I can’t tell you what the price of oil, bitcoin, or Tesla stock will be 24 hours from now, but I feel absolutely confident in making the following longer-term prediction: You are never going to share the road with a significant number of autonomous vehicles. “Never,” in this case, is a fancy way to say never. Not in the lifetime of anyone reading this column. I am stone-cold certain about this. If you want to contact me and make some sort of bet, I’m your huckleberry—but give me a chance to convince you on the matter first.

Let’s start with Moravec’s paradox. It tells us that it is remarkably easy to get computers to do things which seem difficult to human beings, such as playing chess at a grandmaster level, but that it is somewhere between “very hard” and “impossible” to get computers to do things that come naturally to people, such as learning a new physical activity, holding a conversation, and operating with a broad set of rules in unpredictable circumstances. Moravec suggests that it took a really long time, something along the lines of a billion years, to evolve the motor-muscle and visual-interaction skills that we take for granted in ourselves and in animals, but that the evolution of rational thought was a fairly quick thing. It took humans maybe 100,000 years to develop the faculties they needed to play chess; it took computers about 50 years to develop the same capacity. Apply that same ratio to a billion years, and you get … a lot longer than Ford, Waymo, or the self-appointed “science geek” in your office would like to believe.
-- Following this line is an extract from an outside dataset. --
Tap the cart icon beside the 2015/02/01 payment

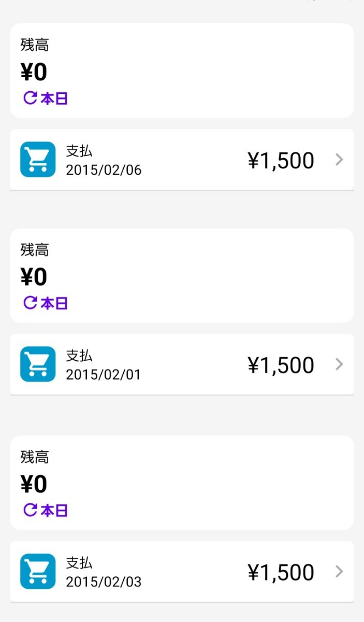pyautogui.click(x=38, y=364)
We all intrinsically understand this. We trust a computer to fly us across the Atlantic Ocean or dispense life-saving medication, but we wouldn’t let one play Jarts™ with our children. Five hundred bucks will buy you enough computing power to plot a trajectory to Betelgeuse but five billion dollars can’t buy you a robot capable of taking your spoken order, finding its way to Burger King with no external help, and returning with what you asked for. Now here’s something you might not understand: We are no closer to the “Burger King errand machine” than we were in the year 2000, or 1980, or 1960 for that matter. This is not a problem that can be solved with a new generation of Pentium processor or a faster memory chip. We will need an entirely new kind of computer architecture, and we have no idea how to get there.

“Now wait a minute, buddy,” you’re saying. “If this is such an impossible problem, why are so many brilliant people spending their entire lives on it? And why is a relatively obscure autowriter the only person saying the emperor has no clothes?” Fair question—but it’s also one you could have asked regarding alchemy 800 years ago. There were thousands of utterly brilliant people who wasted their lives looking for the transmutation of lead into gold, because at the time it seemed no more difficult than many other problems which were eventually solved. Most educated men of the 13th century thought alchemy was considerably more possible than the creation of a flying machine, for example.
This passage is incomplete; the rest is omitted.